• **Task details**
Restate word for word the entries below, starting at the line with "856x439 pixels." and ending at the line with "Task: Open the 编辑 menu in the menu bar". Keep both end lines and omit the pictures.

[Records for this exercise — start]

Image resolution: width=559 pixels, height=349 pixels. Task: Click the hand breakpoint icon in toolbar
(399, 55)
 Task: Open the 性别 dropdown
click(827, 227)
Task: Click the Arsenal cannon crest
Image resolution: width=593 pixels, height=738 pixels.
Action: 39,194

[Records for this exercise — finish]
[Records for this exercise — start]

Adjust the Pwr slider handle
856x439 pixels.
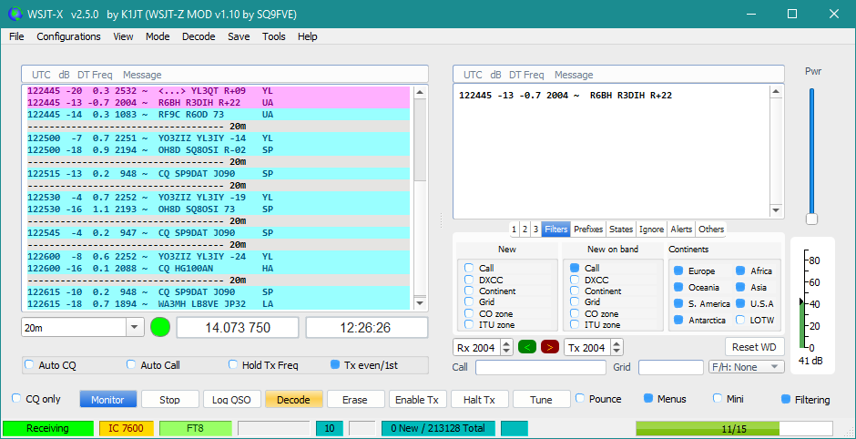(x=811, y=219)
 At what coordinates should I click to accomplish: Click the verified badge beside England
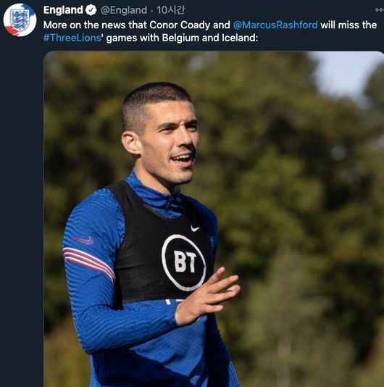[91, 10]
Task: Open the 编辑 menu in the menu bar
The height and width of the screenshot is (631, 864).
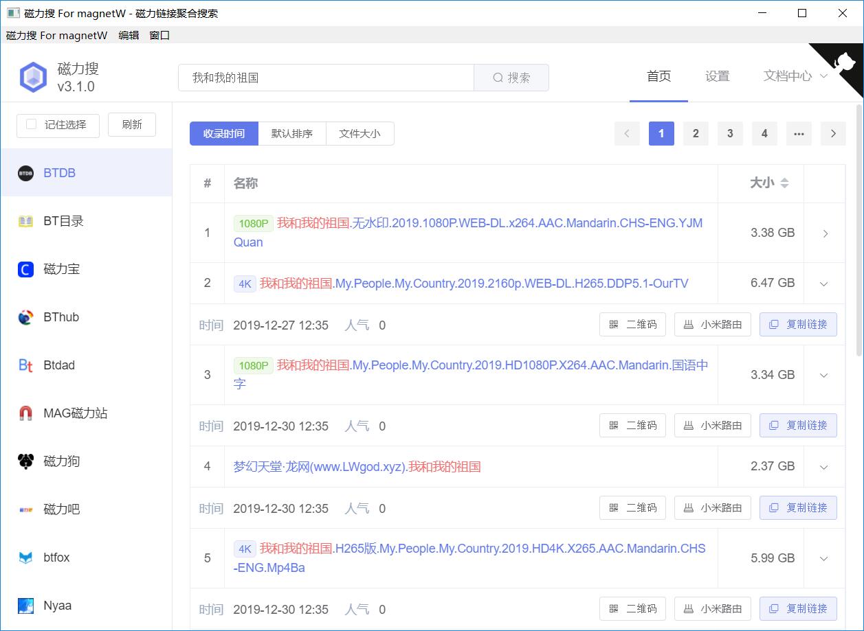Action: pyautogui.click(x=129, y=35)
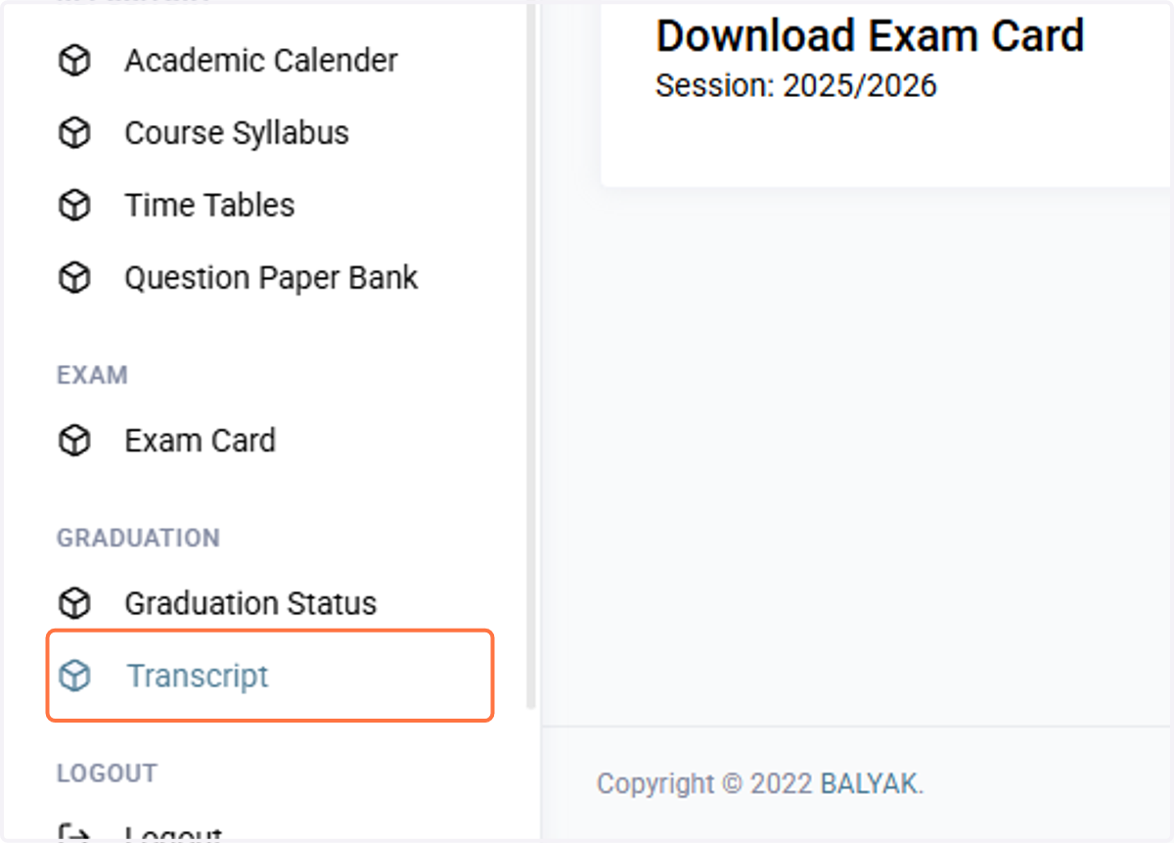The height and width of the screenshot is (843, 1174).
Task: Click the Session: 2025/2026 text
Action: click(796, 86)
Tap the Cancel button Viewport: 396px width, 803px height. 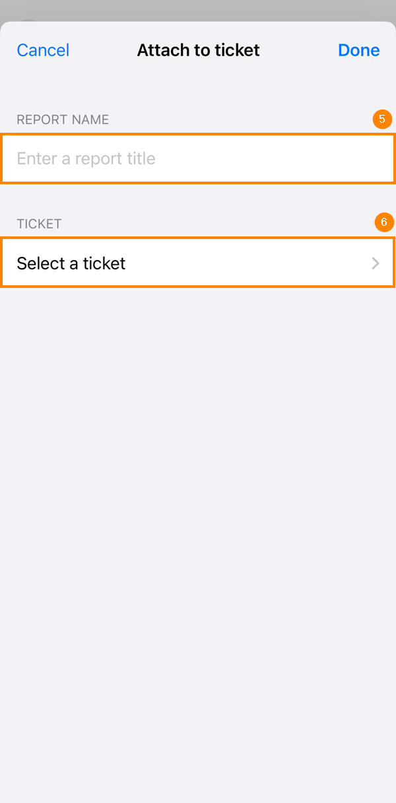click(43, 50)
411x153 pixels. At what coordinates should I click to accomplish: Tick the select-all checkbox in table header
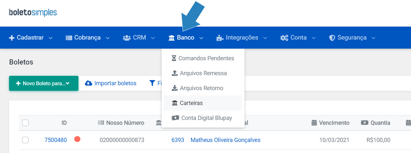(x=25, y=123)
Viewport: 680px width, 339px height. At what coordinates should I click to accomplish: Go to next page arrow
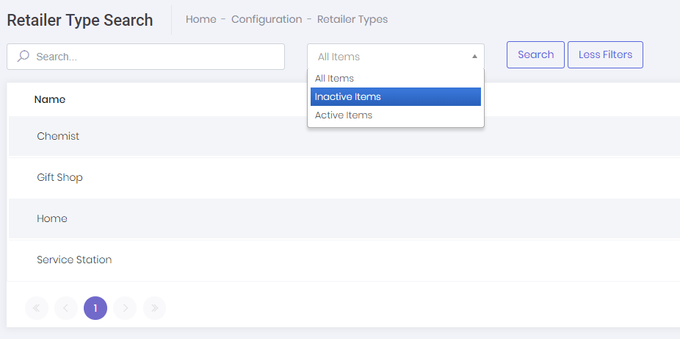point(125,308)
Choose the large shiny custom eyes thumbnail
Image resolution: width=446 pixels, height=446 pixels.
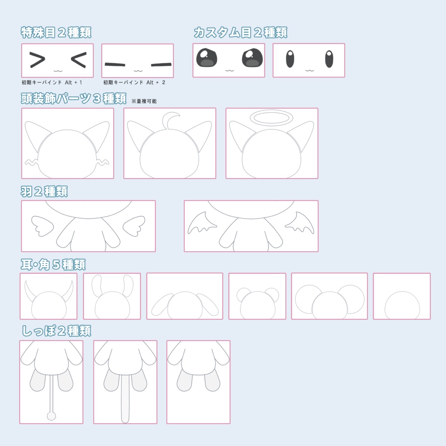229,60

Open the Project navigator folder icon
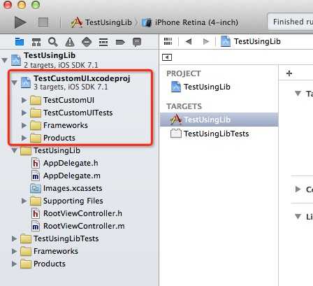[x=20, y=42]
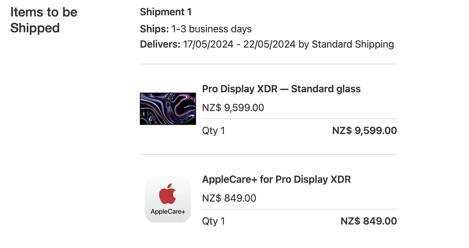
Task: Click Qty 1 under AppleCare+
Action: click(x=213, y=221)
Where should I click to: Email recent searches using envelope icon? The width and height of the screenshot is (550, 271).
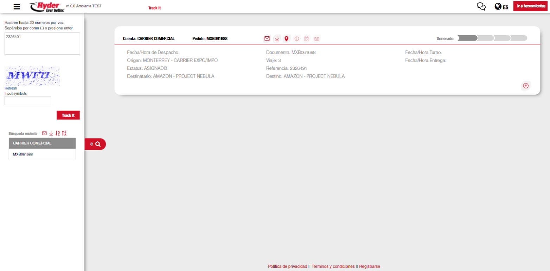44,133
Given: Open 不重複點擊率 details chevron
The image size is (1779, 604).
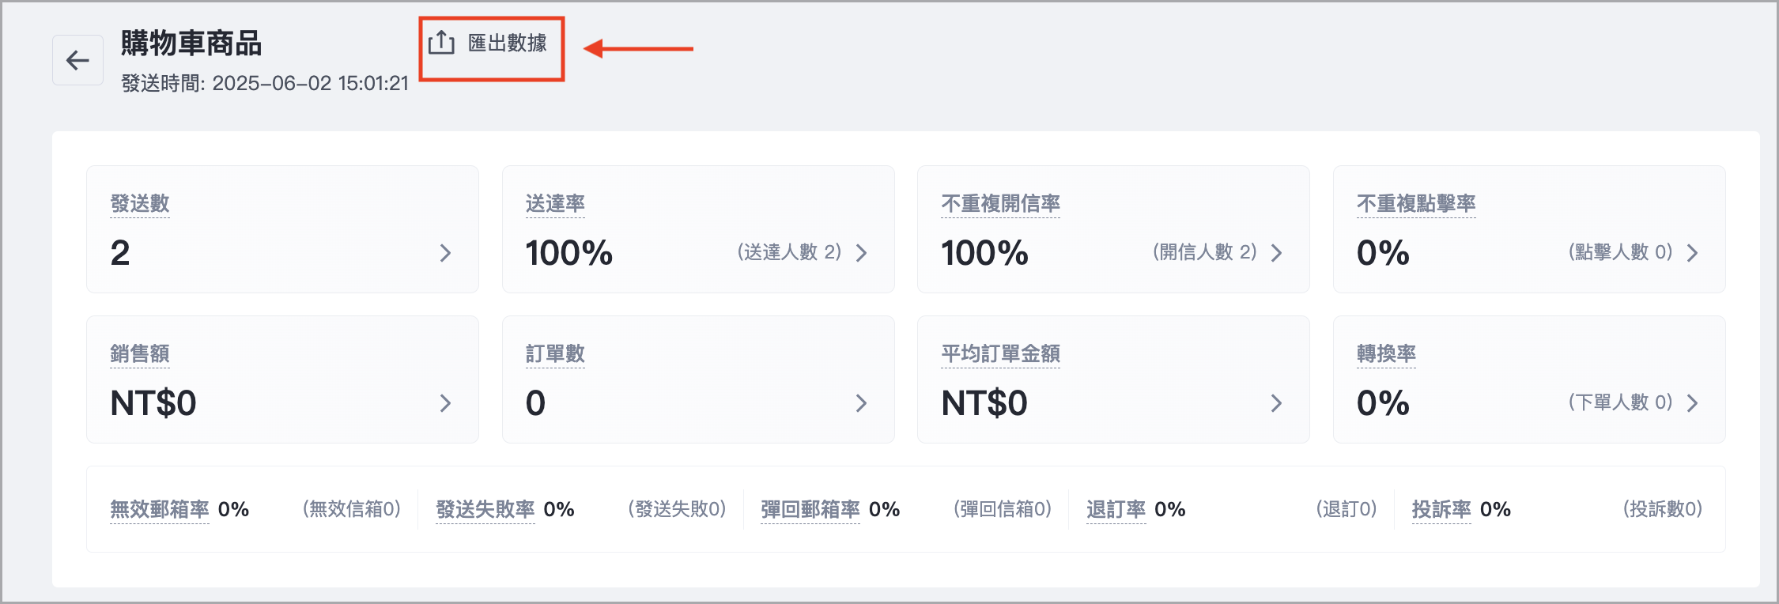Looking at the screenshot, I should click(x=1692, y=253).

[Records for this exercise — finish]

• **Response to the exercise**
856x439 pixels.
(x=811, y=219)
 At what coordinates should I click to accomplish: Click the verified badge beside England
[91, 10]
Task: Open the 编辑 menu in the menu bar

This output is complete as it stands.